Written problem
Rewrite the lines below, substituting "Locate" for every occurrence of "Find the location of" and keeping everything else the same.

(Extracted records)
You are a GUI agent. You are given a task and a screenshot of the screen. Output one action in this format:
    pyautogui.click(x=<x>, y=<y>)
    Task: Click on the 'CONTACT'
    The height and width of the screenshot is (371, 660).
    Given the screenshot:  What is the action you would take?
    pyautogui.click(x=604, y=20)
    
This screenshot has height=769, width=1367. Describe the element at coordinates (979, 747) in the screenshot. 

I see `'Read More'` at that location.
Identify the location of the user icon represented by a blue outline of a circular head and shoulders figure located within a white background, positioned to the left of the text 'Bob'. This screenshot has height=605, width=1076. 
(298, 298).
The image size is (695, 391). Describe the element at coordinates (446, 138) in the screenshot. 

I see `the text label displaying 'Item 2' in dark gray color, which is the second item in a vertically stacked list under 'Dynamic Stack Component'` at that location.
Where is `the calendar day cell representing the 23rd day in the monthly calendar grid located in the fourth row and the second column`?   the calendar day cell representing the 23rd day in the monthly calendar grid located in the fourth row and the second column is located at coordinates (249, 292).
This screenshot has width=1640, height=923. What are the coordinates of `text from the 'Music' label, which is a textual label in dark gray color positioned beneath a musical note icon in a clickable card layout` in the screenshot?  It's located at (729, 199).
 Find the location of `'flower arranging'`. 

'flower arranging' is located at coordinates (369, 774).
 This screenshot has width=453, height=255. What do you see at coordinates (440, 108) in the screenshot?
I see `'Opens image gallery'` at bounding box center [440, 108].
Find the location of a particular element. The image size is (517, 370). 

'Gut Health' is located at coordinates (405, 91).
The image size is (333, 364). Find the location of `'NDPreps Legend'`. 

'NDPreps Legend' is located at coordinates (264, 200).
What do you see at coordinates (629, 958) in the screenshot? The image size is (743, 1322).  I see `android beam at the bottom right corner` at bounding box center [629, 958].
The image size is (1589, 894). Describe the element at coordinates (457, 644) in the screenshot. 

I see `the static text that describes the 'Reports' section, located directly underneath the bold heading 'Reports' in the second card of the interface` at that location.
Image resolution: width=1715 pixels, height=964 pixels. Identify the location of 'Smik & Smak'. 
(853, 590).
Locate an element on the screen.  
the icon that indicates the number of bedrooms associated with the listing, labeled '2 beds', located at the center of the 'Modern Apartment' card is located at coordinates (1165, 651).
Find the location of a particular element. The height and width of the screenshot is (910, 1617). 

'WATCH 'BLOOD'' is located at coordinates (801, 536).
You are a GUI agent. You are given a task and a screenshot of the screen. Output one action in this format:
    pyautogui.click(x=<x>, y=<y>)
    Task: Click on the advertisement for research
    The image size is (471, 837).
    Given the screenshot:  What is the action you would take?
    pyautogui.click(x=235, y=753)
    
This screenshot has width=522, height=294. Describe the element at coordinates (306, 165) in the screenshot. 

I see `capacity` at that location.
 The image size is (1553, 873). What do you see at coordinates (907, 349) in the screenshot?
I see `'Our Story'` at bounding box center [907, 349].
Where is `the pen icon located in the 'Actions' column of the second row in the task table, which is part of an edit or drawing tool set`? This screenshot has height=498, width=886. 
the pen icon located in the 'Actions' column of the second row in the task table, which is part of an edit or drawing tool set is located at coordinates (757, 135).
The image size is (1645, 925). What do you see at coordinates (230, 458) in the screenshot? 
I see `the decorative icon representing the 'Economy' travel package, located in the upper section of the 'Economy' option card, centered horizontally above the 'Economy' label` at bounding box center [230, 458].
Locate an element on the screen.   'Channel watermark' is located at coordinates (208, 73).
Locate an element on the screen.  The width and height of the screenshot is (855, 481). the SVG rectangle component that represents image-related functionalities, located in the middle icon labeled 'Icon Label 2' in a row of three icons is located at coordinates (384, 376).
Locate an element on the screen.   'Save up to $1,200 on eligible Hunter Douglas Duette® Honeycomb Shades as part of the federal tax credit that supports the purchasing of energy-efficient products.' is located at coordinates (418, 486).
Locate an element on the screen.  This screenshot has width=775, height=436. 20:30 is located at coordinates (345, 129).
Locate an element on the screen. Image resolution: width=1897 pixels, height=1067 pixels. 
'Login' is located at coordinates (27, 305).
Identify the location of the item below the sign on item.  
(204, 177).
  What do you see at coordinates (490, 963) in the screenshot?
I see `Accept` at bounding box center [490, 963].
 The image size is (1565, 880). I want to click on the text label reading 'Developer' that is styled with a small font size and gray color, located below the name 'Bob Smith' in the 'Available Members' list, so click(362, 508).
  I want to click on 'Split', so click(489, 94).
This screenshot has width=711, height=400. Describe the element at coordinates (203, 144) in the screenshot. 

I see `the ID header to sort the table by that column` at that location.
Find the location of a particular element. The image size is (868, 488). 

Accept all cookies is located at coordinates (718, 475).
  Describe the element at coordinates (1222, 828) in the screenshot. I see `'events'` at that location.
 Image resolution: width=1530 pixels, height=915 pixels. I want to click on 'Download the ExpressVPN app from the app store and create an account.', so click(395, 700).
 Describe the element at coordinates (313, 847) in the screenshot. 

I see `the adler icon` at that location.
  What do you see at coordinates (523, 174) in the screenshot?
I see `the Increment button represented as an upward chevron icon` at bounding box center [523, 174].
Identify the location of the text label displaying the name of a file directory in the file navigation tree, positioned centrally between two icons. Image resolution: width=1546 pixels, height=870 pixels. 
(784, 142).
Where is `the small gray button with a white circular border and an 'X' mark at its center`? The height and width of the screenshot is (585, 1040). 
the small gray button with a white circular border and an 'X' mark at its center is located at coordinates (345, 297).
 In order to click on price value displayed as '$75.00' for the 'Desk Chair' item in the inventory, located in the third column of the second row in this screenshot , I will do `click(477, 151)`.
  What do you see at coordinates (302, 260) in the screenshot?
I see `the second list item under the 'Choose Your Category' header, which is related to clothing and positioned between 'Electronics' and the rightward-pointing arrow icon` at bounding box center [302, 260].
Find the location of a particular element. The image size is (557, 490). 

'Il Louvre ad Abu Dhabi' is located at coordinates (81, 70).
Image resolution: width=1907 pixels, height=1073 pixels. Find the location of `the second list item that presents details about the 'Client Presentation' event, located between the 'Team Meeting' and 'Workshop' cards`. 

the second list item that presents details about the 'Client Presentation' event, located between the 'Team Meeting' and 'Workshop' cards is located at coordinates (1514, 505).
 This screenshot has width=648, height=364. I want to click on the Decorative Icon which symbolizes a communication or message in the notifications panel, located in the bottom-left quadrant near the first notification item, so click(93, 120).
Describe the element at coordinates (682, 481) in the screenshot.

Answer
You are a GUI agent. You are given a task and a screenshot of the screen. Output one action in this format:
    pyautogui.click(x=<x>, y=<y>)
    Task: Click on the 'CONTACT'
    The height and width of the screenshot is (371, 660).
    Given the screenshot:  What is the action you would take?
    pyautogui.click(x=604, y=20)
    
This screenshot has height=769, width=1367. Describe the element at coordinates (979, 747) in the screenshot. 

I see `'Read More'` at that location.
Identify the location of the user icon represented by a blue outline of a circular head and shoulders figure located within a white background, positioned to the left of the text 'Bob'. This screenshot has height=605, width=1076. 
(298, 298).
The image size is (695, 391). Describe the element at coordinates (446, 138) in the screenshot. 

I see `the text label displaying 'Item 2' in dark gray color, which is the second item in a vertically stacked list under 'Dynamic Stack Component'` at that location.
Where is `the calendar day cell representing the 23rd day in the monthly calendar grid located in the fourth row and the second column`?   the calendar day cell representing the 23rd day in the monthly calendar grid located in the fourth row and the second column is located at coordinates (249, 292).
This screenshot has width=1640, height=923. What are the coordinates of `text from the 'Music' label, which is a textual label in dark gray color positioned beneath a musical note icon in a clickable card layout` in the screenshot?  It's located at (729, 199).
 Locate `'flower arranging'`. 

'flower arranging' is located at coordinates (369, 774).
 This screenshot has width=453, height=255. What do you see at coordinates (440, 108) in the screenshot?
I see `'Opens image gallery'` at bounding box center [440, 108].
Locate a particular element. The image size is (517, 370). 

'Gut Health' is located at coordinates (405, 91).
The image size is (333, 364). Locate `'NDPreps Legend'`. 

'NDPreps Legend' is located at coordinates (264, 200).
What do you see at coordinates (629, 958) in the screenshot? The image size is (743, 1322).  I see `android beam at the bottom right corner` at bounding box center [629, 958].
The image size is (1589, 894). Describe the element at coordinates (457, 644) in the screenshot. 

I see `the static text that describes the 'Reports' section, located directly underneath the bold heading 'Reports' in the second card of the interface` at that location.
Image resolution: width=1715 pixels, height=964 pixels. Identify the location of 'Smik & Smak'. 
(853, 590).
Locate an element on the screen.  
the icon that indicates the number of bedrooms associated with the listing, labeled '2 beds', located at the center of the 'Modern Apartment' card is located at coordinates (1165, 651).
Locate a particular element. The height and width of the screenshot is (910, 1617). 

'WATCH 'BLOOD'' is located at coordinates (801, 536).
You are a GUI agent. You are given a task and a screenshot of the screen. Output one action in this format:
    pyautogui.click(x=<x>, y=<y>)
    Task: Click on the advertisement for research
    The image size is (471, 837).
    Given the screenshot:  What is the action you would take?
    pyautogui.click(x=235, y=753)
    
This screenshot has width=522, height=294. Describe the element at coordinates (306, 165) in the screenshot. 

I see `capacity` at that location.
 The image size is (1553, 873). What do you see at coordinates (907, 349) in the screenshot?
I see `'Our Story'` at bounding box center [907, 349].
Where is `the pen icon located in the 'Actions' column of the second row in the task table, which is part of an edit or drawing tool set`? This screenshot has height=498, width=886. 
the pen icon located in the 'Actions' column of the second row in the task table, which is part of an edit or drawing tool set is located at coordinates (757, 135).
The image size is (1645, 925). What do you see at coordinates (230, 458) in the screenshot? 
I see `the decorative icon representing the 'Economy' travel package, located in the upper section of the 'Economy' option card, centered horizontally above the 'Economy' label` at bounding box center [230, 458].
Locate an element on the screen.   'Channel watermark' is located at coordinates (208, 73).
Locate an element on the screen.  The width and height of the screenshot is (855, 481). the SVG rectangle component that represents image-related functionalities, located in the middle icon labeled 'Icon Label 2' in a row of three icons is located at coordinates (384, 376).
Locate an element on the screen.   'Save up to $1,200 on eligible Hunter Douglas Duette® Honeycomb Shades as part of the federal tax credit that supports the purchasing of energy-efficient products.' is located at coordinates (418, 486).
Locate an element on the screen.  This screenshot has width=775, height=436. 20:30 is located at coordinates (345, 129).
Locate an element on the screen. Image resolution: width=1897 pixels, height=1067 pixels. 
'Login' is located at coordinates (27, 305).
Identify the location of the item below the sign on item.  
(204, 177).
  What do you see at coordinates (490, 963) in the screenshot?
I see `Accept` at bounding box center [490, 963].
 The image size is (1565, 880). I want to click on the text label reading 'Developer' that is styled with a small font size and gray color, located below the name 'Bob Smith' in the 'Available Members' list, so click(362, 508).
  I want to click on 'Split', so click(489, 94).
This screenshot has width=711, height=400. Describe the element at coordinates (203, 144) in the screenshot. 

I see `the ID header to sort the table by that column` at that location.
Locate a particular element. The image size is (868, 488). 

Accept all cookies is located at coordinates (718, 475).
  Describe the element at coordinates (1222, 828) in the screenshot. I see `'events'` at that location.
 Image resolution: width=1530 pixels, height=915 pixels. I want to click on 'Download the ExpressVPN app from the app store and create an account.', so click(395, 700).
 Describe the element at coordinates (313, 847) in the screenshot. 

I see `the adler icon` at that location.
  What do you see at coordinates (523, 174) in the screenshot?
I see `the Increment button represented as an upward chevron icon` at bounding box center [523, 174].
Identify the location of the text label displaying the name of a file directory in the file navigation tree, positioned centrally between two icons. Image resolution: width=1546 pixels, height=870 pixels. 
(784, 142).
Where is `the small gray button with a white circular border and an 'X' mark at its center`? The height and width of the screenshot is (585, 1040). 
the small gray button with a white circular border and an 'X' mark at its center is located at coordinates (345, 297).
 In order to click on price value displayed as '$75.00' for the 'Desk Chair' item in the inventory, located in the third column of the second row in this screenshot , I will do `click(477, 151)`.
  What do you see at coordinates (302, 260) in the screenshot?
I see `the second list item under the 'Choose Your Category' header, which is related to clothing and positioned between 'Electronics' and the rightward-pointing arrow icon` at bounding box center [302, 260].
Locate a particular element. The image size is (557, 490). 

'Il Louvre ad Abu Dhabi' is located at coordinates (81, 70).
Image resolution: width=1907 pixels, height=1073 pixels. Locate `the second list item that presents details about the 'Client Presentation' event, located between the 'Team Meeting' and 'Workshop' cards`. 

the second list item that presents details about the 'Client Presentation' event, located between the 'Team Meeting' and 'Workshop' cards is located at coordinates (1514, 505).
 This screenshot has width=648, height=364. I want to click on the Decorative Icon which symbolizes a communication or message in the notifications panel, located in the bottom-left quadrant near the first notification item, so click(93, 120).
Describe the element at coordinates (682, 481) in the screenshot.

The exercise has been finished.